======== Data under study ========

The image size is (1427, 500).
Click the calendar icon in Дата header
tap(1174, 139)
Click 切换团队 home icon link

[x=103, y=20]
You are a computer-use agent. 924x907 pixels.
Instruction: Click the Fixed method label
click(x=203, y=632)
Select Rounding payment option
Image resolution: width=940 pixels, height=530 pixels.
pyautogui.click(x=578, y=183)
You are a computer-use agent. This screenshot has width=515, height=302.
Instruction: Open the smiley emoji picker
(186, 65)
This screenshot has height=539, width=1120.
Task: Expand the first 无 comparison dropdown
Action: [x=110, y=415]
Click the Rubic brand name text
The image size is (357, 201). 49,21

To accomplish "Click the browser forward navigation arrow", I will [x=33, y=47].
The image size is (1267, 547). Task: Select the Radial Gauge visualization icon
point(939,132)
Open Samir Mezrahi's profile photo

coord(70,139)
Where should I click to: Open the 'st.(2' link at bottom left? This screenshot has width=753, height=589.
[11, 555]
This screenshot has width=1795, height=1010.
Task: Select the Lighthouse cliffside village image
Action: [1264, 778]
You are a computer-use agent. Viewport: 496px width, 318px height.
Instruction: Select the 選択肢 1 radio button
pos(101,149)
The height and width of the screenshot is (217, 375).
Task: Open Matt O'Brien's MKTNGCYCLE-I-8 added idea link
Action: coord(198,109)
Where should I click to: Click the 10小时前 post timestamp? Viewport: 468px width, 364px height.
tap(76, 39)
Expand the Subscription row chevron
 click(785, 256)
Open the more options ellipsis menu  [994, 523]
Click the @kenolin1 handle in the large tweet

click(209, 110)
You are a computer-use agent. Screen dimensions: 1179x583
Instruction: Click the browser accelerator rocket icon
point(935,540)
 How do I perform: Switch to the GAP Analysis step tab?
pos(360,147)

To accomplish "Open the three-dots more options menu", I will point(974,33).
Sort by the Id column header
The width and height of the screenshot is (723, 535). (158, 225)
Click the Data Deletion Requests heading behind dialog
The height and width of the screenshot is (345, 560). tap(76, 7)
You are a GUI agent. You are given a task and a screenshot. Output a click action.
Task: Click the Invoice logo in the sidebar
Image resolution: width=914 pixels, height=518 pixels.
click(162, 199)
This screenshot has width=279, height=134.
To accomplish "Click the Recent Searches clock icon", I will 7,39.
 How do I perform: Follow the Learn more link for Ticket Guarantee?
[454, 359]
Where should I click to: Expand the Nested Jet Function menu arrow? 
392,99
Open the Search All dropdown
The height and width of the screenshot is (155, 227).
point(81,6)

========

> _Task objective_
Give back exactly the lines from the one containing "Open the more" through the end of the material above, and nothing else.

> _Solved exercise_
Open the more options ellipsis menu  [994, 523]
Click the @kenolin1 handle in the large tweet

click(209, 110)
You are a computer-use agent. Screen dimensions: 1179x583
Instruction: Click the browser accelerator rocket icon
point(935,540)
 How do I perform: Switch to the GAP Analysis step tab?
pos(360,147)

To accomplish "Open the three-dots more options menu", I will point(974,33).
Sort by the Id column header
The width and height of the screenshot is (723, 535). (158, 225)
Click the Data Deletion Requests heading behind dialog
The height and width of the screenshot is (345, 560). tap(76, 7)
You are a GUI agent. You are given a task and a screenshot. Output a click action.
Task: Click the Invoice logo in the sidebar
Image resolution: width=914 pixels, height=518 pixels.
click(162, 199)
This screenshot has width=279, height=134.
To accomplish "Click the Recent Searches clock icon", I will 7,39.
 How do I perform: Follow the Learn more link for Ticket Guarantee?
[454, 359]
Where should I click to: Expand the Nested Jet Function menu arrow? 
392,99
Open the Search All dropdown
The height and width of the screenshot is (155, 227).
point(81,6)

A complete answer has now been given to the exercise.